## [Stored data entries]
<<<<

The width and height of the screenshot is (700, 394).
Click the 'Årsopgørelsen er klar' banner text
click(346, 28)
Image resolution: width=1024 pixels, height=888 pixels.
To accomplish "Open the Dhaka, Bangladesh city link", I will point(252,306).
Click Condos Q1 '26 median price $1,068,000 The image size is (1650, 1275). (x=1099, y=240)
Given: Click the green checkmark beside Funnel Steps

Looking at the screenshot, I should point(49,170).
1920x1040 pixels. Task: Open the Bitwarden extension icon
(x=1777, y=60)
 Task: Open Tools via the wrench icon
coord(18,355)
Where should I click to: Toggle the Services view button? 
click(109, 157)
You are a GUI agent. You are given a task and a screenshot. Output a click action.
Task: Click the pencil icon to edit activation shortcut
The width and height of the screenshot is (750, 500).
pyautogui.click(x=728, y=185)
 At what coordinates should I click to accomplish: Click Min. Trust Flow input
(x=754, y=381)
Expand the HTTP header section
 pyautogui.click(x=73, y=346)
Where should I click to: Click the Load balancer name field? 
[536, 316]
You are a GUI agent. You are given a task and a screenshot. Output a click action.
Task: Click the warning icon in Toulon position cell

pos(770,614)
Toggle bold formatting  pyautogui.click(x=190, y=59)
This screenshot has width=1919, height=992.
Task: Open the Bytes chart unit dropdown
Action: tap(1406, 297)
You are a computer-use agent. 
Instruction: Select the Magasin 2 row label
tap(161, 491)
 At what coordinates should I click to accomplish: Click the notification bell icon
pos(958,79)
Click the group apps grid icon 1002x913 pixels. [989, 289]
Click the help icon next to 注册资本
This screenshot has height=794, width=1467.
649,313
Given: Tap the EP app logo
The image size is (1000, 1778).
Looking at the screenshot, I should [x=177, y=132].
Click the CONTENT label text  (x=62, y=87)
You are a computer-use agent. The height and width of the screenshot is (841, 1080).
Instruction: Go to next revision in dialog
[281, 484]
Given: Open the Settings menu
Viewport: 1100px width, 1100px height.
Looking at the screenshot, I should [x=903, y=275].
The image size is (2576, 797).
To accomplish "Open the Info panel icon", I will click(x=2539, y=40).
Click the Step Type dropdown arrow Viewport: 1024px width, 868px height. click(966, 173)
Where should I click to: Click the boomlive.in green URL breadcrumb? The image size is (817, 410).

>>>>

## [Directions]
How many lines of the entries include the string "computer"? Answer with a number and no other words.

## [Result]
2